Look below for the line containing "Task: Uncheck the Glätten checkbox"; from there, print each line exactly up to and including the line containing "Expand the plus icon after ray-ban.html", and stop.

**Recorded information:**
»»

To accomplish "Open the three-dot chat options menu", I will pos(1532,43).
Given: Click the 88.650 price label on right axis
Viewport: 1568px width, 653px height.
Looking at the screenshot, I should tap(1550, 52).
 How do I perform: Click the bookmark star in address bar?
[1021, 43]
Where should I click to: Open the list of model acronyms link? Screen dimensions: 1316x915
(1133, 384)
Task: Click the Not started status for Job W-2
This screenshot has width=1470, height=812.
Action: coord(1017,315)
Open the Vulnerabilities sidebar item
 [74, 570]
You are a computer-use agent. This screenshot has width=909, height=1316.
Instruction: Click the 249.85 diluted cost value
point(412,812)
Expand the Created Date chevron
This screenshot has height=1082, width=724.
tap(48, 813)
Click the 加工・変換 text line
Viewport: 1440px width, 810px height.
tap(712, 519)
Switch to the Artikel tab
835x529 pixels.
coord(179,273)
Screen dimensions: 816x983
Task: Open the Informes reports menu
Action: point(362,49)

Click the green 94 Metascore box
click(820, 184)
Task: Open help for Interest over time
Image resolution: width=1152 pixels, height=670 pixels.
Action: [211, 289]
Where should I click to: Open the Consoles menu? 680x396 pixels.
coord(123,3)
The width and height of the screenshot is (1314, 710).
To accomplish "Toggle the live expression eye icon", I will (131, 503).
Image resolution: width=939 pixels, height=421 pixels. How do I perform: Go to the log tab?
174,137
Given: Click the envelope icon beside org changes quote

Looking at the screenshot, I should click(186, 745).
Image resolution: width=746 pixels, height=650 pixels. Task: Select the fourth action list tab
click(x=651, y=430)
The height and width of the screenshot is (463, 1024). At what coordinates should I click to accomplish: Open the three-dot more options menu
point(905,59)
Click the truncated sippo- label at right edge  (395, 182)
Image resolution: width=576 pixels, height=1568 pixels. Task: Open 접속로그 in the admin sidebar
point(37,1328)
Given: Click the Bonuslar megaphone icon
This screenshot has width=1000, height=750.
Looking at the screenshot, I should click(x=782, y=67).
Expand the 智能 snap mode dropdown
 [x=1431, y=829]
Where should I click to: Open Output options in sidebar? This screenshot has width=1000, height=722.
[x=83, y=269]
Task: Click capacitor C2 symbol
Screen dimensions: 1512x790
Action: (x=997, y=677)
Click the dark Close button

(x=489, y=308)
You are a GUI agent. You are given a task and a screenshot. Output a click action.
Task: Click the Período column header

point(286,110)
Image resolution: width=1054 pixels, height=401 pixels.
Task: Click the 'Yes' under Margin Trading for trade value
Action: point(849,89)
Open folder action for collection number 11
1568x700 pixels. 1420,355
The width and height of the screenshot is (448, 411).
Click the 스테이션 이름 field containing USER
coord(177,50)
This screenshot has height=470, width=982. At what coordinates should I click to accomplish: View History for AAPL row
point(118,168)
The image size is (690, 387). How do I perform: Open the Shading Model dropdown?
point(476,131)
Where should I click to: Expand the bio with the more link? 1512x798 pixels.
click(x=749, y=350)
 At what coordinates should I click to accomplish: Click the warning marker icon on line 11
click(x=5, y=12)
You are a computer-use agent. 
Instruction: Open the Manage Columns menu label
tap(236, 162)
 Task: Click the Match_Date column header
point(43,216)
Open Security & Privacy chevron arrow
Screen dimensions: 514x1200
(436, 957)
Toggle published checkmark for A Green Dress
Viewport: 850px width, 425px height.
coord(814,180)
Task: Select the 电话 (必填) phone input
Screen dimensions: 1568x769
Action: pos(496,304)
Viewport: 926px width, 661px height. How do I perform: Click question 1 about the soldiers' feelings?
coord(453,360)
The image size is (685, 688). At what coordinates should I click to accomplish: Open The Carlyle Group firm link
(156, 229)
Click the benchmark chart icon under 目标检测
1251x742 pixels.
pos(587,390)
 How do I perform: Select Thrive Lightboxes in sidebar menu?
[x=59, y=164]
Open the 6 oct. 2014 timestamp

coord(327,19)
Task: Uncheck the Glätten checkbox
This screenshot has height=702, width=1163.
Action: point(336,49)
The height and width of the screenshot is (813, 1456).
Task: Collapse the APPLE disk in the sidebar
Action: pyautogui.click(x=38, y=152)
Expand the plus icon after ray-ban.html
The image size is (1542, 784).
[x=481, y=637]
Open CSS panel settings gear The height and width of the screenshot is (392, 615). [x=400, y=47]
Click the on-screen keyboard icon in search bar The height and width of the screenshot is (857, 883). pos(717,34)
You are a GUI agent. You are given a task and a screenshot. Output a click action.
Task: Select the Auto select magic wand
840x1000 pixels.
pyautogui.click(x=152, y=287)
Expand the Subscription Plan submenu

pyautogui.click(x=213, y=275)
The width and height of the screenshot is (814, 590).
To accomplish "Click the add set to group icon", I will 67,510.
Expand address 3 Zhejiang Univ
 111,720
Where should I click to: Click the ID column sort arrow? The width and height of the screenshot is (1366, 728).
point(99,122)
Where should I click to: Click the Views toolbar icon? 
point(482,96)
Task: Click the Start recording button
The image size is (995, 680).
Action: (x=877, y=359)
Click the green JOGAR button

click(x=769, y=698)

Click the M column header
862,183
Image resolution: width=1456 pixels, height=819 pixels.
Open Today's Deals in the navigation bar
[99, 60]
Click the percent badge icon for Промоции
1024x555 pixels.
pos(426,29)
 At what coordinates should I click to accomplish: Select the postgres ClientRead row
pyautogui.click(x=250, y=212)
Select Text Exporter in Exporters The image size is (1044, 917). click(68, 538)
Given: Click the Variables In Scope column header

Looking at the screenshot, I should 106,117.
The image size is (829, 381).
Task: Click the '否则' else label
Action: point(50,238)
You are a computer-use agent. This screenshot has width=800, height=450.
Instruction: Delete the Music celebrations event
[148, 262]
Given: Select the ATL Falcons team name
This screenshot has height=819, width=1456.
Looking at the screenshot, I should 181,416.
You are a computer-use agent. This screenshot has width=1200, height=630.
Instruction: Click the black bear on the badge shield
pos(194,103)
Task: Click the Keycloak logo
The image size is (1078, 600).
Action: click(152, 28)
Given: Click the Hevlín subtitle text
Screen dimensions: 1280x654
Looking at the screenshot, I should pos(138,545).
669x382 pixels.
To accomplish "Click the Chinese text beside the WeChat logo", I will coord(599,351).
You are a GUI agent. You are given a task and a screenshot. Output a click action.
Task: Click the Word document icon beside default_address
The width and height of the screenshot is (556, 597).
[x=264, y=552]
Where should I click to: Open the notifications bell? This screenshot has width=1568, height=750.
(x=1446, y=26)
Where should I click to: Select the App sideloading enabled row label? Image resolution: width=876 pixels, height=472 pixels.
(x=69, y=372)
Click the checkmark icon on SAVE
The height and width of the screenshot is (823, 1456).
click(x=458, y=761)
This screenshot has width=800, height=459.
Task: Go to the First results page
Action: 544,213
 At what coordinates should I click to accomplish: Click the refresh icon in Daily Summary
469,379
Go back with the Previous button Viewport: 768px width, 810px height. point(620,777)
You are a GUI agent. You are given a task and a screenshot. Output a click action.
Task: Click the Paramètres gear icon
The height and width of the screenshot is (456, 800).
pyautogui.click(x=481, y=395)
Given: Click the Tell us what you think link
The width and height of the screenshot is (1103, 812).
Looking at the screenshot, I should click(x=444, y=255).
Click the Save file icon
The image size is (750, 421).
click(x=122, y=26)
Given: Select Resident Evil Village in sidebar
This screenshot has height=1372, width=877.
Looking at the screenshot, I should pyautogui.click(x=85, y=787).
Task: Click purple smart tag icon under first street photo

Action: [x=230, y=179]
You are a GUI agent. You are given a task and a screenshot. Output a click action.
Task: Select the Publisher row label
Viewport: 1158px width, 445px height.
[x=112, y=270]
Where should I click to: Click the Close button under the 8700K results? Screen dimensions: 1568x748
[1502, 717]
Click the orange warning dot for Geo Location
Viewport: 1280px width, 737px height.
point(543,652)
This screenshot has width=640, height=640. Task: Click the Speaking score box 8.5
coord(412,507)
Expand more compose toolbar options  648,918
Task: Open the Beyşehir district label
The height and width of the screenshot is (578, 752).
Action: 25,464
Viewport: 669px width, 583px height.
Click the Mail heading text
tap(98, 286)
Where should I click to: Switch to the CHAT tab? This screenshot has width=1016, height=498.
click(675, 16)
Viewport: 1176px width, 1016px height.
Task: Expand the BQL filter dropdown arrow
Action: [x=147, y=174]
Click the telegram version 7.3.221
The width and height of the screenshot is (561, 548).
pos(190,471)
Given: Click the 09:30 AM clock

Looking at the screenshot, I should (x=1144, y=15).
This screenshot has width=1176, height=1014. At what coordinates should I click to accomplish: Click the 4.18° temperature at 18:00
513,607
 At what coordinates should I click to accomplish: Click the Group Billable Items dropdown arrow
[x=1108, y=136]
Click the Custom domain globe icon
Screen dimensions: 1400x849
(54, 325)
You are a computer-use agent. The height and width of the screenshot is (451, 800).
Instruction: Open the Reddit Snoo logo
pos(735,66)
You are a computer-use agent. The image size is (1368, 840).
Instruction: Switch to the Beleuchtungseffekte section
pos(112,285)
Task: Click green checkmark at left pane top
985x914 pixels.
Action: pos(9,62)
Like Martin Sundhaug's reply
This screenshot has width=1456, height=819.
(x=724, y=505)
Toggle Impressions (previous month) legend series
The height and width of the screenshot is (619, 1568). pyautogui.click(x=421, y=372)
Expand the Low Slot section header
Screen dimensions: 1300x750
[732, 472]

««

**Exercise answer:**
Task: Uncheck the Glätten checkbox
This screenshot has height=702, width=1163.
Action: point(336,49)
The height and width of the screenshot is (813, 1456).
Task: Collapse the APPLE disk in the sidebar
Action: pyautogui.click(x=38, y=152)
Expand the plus icon after ray-ban.html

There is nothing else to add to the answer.